
  Alternative markets

  Kenya’s Ministry of Tourism estimates reduced travel time would encourage Chinese tourists to visit Kenya.

  “Our traditional markets have been drying up,” Phyllis Kandie, Cabinet Secretary for East African Affairs, Commerce and Tourism, told ChinAfrica, referring to traditional sources like the United Kingdom, United States and Australia. “We need to look for new markets which can be tapped if there are convenient travel means.”

  Tourism, Kenya’s second highest foreign exchange earner in the recent past, has almost collapsed after Western countries issued continual travel advisories warning their nationals against traveling to Kenya in the wake of several terror incidents. Kenya’s coastal areas depend almost entirely on revenue from an estimated 1 million tourists annually.

  Experts say the impact of Chinese arrivals could be positive or negative, depending on how airlines react.

  “A lot of people travel to China these days. The Chinese are increasingly involved in many businesses in Africa [and] trade is increasing,” Dr. James Wanjagi, a commercial airline analyst in Nairobi, told ChinAfrica. “We [Kenyan airlines] have not been serving everyone who comes from China. If the price is right, the impact will be huge. The question will be how competitive one would be.”

Extracted information:
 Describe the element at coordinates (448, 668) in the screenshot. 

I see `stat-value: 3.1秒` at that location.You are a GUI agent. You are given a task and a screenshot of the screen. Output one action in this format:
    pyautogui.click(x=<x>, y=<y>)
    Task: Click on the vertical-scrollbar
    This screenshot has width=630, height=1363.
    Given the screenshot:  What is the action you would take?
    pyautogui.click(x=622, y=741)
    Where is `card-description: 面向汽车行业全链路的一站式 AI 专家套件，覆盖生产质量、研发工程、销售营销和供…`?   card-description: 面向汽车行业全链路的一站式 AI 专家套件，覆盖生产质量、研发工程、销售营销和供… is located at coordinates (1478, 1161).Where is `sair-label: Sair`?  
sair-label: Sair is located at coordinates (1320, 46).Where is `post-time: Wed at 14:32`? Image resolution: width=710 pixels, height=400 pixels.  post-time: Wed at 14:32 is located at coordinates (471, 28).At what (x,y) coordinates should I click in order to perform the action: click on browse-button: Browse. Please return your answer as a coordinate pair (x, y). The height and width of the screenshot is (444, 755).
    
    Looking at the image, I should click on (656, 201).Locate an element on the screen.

Assigned task: Continue the passage on Kenya's search for Chinese tourists as a new tourism market, picking up after its last sentence.

Output below:
  Competition and challenges

  Traditionally, flying passengers from Africa to China was the preserve of Kenya Airways, Ethiopian Airlines and a number of Middle East airlines. The two new entrants mean there will be additional carriers for passengers. But there will also be new competition, a battle over fares, and a tussle over market share with locals.

  “I think local airlines will survive if they adopt certain strategies. For example, the aircraft will have to be right. Also, it will be important to see if they can keep their prices right. I am seeing a big price war,” said Wanjagi. “The way to look at it is to find out who is eating your lunch, how they are eating it, and how you can change it. Obviously, by adjusting your prices and making your service better.”

  The two new entrants may in fact not be competition at all if local airlines adopt collaboration rather than a competition strategy, he added. The biggest challenge for the Chinese carriers will be how to collaborate with other airlines to enable their passengers to reach other cities in Africa. This is where Ethiopian Airlines, Kenya Airways and South African Airways have an opportunity to gain, because they will determine prorate fares, the fares an airline charges another to carry passengers between two points.

  There are other challenges. “Any carriers opening routes to Africa will face the same challenges that existing operators have faced for many years,” Kuuchi pointed out. “Safety remains a perennial issue in Africa, although governments and the industry alike are making huge improvements in this area.”

  Other challenges include fluctuating fuel prices, infrastructure charges, a shortage of world-class airport facilities in some areas, and lack of a liberalized air-services framework.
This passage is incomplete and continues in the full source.